A fronte di una casistica così sovrabbondante, il pensiero corre alla risposta che è venuta e che viene dai piani alti della politica e, segnatamente, dal governo: cancellazione dell’abuso d’ufficio, maglie più larghe sul traffico di influenze, stretta sulle intercettazioni, legge bavaglio, facilitazione degli appalti a cascata, condoni e sanatorie, innalzamento dei limiti all’uso del contante. Di nuovo: forse dimentico qualcosa.

Misure diverse accompagnate da messaggi neppure tanto subliminali (il «pizzo di stato», il celebrato rientro di Chico Forti, la intitolazione di Malpensa a Silvio Berlusconi) che tuttavia vanno in una medesima direzione: il depotenziamento della cultura e dei presidi di legalità. Ma non per tutti.

Panpenalismo

Penso, per converso, alla vistosa tendenza, da parte del governo, al cosiddetto panpenalismo ovvero alla fervida fantasia nell’ideazione di nuove fattispecie di reato. Il risultato: una giustizia di classe. Implacabile e dalla faccia feroce con i poveri cristi; lassa e indulgente con i colletti bianchi.

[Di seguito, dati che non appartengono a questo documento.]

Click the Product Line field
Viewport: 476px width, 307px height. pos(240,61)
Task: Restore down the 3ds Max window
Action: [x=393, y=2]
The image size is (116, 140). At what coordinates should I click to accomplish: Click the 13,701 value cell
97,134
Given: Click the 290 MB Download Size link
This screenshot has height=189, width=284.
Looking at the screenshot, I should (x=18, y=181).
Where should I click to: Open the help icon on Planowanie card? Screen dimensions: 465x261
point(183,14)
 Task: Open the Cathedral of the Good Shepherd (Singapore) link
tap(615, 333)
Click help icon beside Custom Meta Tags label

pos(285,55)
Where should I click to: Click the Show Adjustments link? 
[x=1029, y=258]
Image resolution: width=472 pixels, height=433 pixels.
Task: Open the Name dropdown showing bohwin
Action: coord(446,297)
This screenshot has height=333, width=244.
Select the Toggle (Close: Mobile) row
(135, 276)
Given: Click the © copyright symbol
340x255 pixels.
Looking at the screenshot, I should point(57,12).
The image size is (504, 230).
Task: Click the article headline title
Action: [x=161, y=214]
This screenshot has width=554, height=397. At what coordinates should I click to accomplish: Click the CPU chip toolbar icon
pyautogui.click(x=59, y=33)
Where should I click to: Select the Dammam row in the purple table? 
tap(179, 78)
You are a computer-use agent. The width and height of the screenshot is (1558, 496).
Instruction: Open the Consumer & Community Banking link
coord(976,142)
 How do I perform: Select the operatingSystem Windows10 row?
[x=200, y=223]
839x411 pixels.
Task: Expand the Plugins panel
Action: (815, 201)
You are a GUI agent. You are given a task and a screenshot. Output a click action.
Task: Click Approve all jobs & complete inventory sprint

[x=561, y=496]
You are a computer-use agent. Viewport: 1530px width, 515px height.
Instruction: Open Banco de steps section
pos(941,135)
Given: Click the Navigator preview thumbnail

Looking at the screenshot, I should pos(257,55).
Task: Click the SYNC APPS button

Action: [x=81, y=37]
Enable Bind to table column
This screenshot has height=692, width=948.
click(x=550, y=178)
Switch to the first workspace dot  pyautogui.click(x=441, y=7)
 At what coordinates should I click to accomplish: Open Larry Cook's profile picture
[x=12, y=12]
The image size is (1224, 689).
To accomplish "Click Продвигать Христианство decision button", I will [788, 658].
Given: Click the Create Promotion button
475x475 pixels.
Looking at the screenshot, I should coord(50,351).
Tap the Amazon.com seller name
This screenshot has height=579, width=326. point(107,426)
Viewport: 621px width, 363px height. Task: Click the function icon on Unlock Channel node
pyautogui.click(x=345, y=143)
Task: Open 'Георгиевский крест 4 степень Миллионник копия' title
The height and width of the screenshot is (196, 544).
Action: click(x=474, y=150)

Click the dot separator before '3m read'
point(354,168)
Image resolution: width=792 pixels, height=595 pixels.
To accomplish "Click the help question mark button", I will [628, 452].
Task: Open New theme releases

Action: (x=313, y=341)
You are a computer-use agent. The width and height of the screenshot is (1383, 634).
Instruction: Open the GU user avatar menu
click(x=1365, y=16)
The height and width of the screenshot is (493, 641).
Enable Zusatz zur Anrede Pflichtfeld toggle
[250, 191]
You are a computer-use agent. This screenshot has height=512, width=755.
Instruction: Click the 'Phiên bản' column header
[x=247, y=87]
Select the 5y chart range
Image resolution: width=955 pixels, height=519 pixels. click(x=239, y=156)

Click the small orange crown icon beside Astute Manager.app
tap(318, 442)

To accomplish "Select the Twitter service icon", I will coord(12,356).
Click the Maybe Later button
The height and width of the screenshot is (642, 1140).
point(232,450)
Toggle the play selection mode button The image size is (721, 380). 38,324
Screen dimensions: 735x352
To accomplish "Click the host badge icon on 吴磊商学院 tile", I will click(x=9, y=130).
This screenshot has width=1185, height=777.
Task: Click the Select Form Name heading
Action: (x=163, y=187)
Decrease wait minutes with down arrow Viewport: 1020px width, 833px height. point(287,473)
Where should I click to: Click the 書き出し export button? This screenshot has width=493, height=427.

Come non bastasse, si sono contestualmente moltiplicati messaggi non esattamente amichevoli indirizzati a chi, per funzione, ha il compito di contrastare l’illegalità, ovvero la magistratura. Penso alla separazione delle carriere, ai due Csm, alla Alta Corte per la disciplina dei magistrati che si intende portare fuori dall’organo di autogoverno. Complice un ministro che sembra si sia assegnato la missione di fare la guerra ai suoi ex colleghi.

Si può discutere a proposito delle singole misure, ma è innegabile l’impressione di un complessivo, stridente contrasto tra il nuovo (?) dilagare dell’illegalità e del malcostume e l’abbassamento della soglia della vigilanza e del contrasto ad essi. Che lettura darne?

Tre dimenticanze

Non credo basti evocare genericamente lo storico difetto nostrano di senso dello stato. Nato tardi e dai tratti elitari. Sospetto anche una responsabilità in capo alle culture politiche e alla smemoratezza dei loro referenti: una destra due volte dimentica della propria sensibilità legalitaria (legge e ordine) e sociale (che dovrebbe immunizzarla da una giustizia di classe) forse a motivo della sua contaminazione con il germe del berlusconismo, con la sua refrattarietà alle regole e i suoi doppi standard, per i quali la legge non è uguale per tutti; un centro sedicente liberale dimentico del tratto severo della cultura e della concezione della libertà (l’opposto della licenza) cara ai suoi padri; un settore della sinistra cosiddetta liberale talvolta incline fare da sponda alla destra in nome di un malinteso garantismo a sua volta dimentico delle sue origini ovvero concepito e praticato a difesa dei deboli contro la prevaricazione dei forti, compreso chi abusa dei pubblici poteri. Non come avallo a privilegi castali.

Tre diverse dimenticanze che convergono a produrre un medesimo risultato: un vistoso deficit di legalità, di etica pubblica e di uguaglianza dei cittadini di fronte alla legge tutt’altro che privo di effetti sulla qualità della vita civile, economica e sociale.